La participation pour voies et réseaux
a)
Le régime général
b)
L’adaptation de la participation aux petites communes
2.
Les subventions aux operations d’amenagement
3.
La participation des constructeurs
A. Le
financement des documents d’Urbanisme
L'article L. 121-7 CU, prévoit une compensation de
l'Etat, dans le cadre des articles L. 1614-1 et L.1614-3 CGCT, ainsi que
le recours au service de l'Etat ou du Conseil d’Aménagement d’Urbanisme
et d’Aménagement en posant le principe de leur gratuité.

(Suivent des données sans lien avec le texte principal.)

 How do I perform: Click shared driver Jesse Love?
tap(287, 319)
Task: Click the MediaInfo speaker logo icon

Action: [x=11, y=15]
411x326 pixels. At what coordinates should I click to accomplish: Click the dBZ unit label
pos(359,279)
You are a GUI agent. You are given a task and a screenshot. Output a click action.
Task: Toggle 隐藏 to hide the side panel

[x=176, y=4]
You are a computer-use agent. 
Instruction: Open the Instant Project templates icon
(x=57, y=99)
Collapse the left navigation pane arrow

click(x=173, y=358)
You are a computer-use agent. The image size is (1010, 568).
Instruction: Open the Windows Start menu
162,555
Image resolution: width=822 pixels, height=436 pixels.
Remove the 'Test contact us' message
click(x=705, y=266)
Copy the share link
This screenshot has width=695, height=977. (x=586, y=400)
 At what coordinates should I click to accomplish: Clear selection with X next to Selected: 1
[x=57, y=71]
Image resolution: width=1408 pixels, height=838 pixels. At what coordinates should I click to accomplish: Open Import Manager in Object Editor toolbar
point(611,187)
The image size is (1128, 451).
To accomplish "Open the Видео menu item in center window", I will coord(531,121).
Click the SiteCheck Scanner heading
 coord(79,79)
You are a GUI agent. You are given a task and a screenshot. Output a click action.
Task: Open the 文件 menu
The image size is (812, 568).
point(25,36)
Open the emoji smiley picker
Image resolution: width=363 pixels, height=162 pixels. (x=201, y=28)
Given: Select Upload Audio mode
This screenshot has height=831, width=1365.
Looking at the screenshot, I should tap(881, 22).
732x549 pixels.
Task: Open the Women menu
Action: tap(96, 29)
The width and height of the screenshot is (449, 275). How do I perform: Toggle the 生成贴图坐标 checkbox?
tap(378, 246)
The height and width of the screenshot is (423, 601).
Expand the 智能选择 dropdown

Ce dispositif est désormais complété par
l’article 2 de la loi qui prévoit l’éligibilité des dépenses
liées aux documents d'urbanisme au fond de compensation de la TVA en
les assimilant à des dépenses d'investissement. Il est vrai que l'élaboration
de ces documents, qui coûte de plus en plus cher aux communes,
constitue bien une phase préalable indispensable à la réalisation de
travaux d'aménagement, donc à l’investissement.
Cette disposition a
été adoptée contre l’avis du Gouvernement pour lequel cette
modification brouille la distinction entre dépenses de fonctionnement
et dépenses d'investissement.
Elle reprend un élément
de la proposition de la loi n°29 portant modification de la loi SRU précédemment
adoptée par le Sénat le 12 novembre 2002 par le Sénat, mais demeurée
sans suite.
B. Le
financement de l'aménagement
1.
La participation pour voies et réseaux
L’ancienne participation pour voies nouvelles et
réseaux a été fortement remaniée par la loi « Urbanisme et
Habitat » et connaît désormais un double régime.
a)
Le régime général
Telle que prévu par la loi SRU, une participation
pour le financement de « tout ou partie des voies nouvelles et
des réseaux réalisés pour permettre l’implantation de nouvelles
constructions » pouvait être instituée par le Conseil
Municipal. Le coût de divers équipements, dont l’article L.332-11-1
CU donne la liste, était réparti au prorata de la surface des terrains
à desservir, à la condition qu’ils soient situés à moins de 80 mètres
de la voie. Le critère de la surface était pondéré par le
coefficient d’occupation des sols lorsque le règlement de la zone en
fixe un. Enfin la participation n’était pas due pour les équipements
publics d’une zone d’aménagement concerté et les logements sociaux
pouvaient être exemptés de son versement.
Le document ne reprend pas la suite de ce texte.